SELECTED EXTRACT:

++++++

Baseball coach Pete Shankle's minimally invasive spine surgery made him pain free for the first time in a year. “That surgery gave me my life back,” he says.

Pete Shankle of Durham has been athletic his whole life. In fact, he has coached baseball for more than three decades, most recently at Voyager Academy. He never had any major physical ailments, until one day while traveling he suddenly experienced debilitating back pain.

“I went to Boston to speak, and afterwards I just collapsed in bed,” he says. “I was in a hotel room for four days because I couldn’t move. Finally I got up, got on an airplane and flew back to Durham. I was thinking I would never coach baseball again.”

Shankle sought help at the Duke Spine Center, where he began physical therapy and a series of steroid injections to quell the pain. “But they discovered that I had a broken vertebrae, which would not allow the fluid to get where it needed to go. So the shots were not going to help,” he says.

++++++

DATASET ENTRIES:
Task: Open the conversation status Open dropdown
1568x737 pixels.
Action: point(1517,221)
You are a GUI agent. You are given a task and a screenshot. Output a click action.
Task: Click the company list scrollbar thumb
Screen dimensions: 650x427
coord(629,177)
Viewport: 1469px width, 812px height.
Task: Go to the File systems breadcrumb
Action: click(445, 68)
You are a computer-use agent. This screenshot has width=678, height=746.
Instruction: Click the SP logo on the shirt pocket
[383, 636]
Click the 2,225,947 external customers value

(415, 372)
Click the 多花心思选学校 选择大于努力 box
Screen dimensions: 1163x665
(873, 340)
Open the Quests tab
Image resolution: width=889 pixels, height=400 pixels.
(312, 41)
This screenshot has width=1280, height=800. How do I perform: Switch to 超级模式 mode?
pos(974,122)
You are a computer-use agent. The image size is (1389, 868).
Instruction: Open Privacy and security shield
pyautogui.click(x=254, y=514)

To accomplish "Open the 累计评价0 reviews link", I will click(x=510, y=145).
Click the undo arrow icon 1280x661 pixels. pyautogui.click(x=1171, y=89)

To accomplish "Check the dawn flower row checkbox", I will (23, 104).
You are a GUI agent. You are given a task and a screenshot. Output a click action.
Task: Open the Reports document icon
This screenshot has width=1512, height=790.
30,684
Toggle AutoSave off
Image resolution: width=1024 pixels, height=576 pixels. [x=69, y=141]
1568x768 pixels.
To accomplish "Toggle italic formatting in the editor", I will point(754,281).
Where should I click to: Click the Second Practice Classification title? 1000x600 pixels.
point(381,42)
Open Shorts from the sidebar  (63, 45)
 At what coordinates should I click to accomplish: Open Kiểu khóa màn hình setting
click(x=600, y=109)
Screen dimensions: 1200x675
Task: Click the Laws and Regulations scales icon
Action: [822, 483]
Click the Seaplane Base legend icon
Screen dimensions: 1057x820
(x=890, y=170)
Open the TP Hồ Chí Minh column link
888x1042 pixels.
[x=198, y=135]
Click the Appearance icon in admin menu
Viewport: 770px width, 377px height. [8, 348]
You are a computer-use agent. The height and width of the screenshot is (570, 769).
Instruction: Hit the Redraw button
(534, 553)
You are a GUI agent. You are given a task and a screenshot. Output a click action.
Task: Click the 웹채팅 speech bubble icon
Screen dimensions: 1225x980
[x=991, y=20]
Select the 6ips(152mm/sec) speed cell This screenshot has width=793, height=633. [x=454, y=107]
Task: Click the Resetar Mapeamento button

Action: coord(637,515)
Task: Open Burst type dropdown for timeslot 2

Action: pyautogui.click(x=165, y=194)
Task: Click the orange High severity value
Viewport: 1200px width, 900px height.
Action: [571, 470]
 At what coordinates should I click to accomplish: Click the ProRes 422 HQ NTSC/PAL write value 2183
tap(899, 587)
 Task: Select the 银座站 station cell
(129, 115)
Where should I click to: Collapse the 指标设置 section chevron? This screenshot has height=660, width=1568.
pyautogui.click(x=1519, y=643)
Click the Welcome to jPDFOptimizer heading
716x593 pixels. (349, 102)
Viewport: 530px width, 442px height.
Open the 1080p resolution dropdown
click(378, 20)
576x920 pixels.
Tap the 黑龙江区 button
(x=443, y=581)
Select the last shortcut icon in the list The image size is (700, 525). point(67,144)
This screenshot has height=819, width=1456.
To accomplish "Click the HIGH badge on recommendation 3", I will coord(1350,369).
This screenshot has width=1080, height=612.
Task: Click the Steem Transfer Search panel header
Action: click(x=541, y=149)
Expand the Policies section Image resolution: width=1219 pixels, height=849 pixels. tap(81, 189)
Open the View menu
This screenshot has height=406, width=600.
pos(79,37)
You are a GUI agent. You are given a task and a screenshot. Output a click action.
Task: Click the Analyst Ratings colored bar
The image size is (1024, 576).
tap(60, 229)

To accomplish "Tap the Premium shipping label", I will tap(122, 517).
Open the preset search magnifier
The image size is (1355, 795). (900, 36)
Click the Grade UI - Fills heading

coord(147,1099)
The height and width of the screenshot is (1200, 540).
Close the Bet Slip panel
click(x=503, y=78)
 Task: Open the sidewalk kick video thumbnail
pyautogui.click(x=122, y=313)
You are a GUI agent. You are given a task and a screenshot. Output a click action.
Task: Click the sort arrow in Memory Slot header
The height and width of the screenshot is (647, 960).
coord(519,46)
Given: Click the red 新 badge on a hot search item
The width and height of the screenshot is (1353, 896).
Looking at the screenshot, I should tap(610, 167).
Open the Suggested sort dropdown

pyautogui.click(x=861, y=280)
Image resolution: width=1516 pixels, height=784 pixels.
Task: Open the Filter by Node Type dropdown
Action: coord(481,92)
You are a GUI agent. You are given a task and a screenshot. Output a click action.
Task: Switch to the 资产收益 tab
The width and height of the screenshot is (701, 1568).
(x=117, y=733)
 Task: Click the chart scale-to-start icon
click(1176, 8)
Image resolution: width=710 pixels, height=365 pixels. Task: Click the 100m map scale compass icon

++++++

QUESTIONS ON THE MATERIAL:
• A. According to the article on Pete Shankle's spine surgery, how many days did he spend unable to move in the hotel room?
• B. Repeat the part of the article on Pete Shankle's spine surgery that opens with the words containing "Baseball coach Pete" and closes with "debilitating back pain.".
• C. Pick up the article on Pete Shankle's spine surgery after its last sentence and continue it.

RESULTS OF THE EXERCISE:
• A. Four days.

• B.
Baseball coach Pete Shankle's minimally invasive spine surgery made him pain free for the first time in a year. “That surgery gave me my life back,” he says.

Pete Shankle of Durham has been athletic his whole life. In fact, he has coached baseball for more than three decades, most recently at Voyager Academy. He never had any major physical ailments, until one day while traveling he suddenly experienced debilitating back pain.

• C.
Shankle was scheduled for neurosurgery on his spine to remove the fragment of bone that had broken off. The bone fragment was putting pressure on a nerve in Shankle’s back.

Years ago, surgery to correct a problem like this was one required a long incision, stripping of muscle, and a significant recovery period. Today, neurosurgery specialists at the Duke Spine Center use a minimally invasive approach, involving a tiny incision and a much quicker recovery.

“Before the surgery, I was walking like this, dragging my foot around,” says Shankle, demonstrating his previous gait. “My lifestyle was gone. It was just gone. But right after the surgery, I felt so much better. I was walking up and down the stairs at Duke Hospital.”

Shankle says that the surgery made him pain free for the first time in a year. “That surgery gave me my life back,” he says.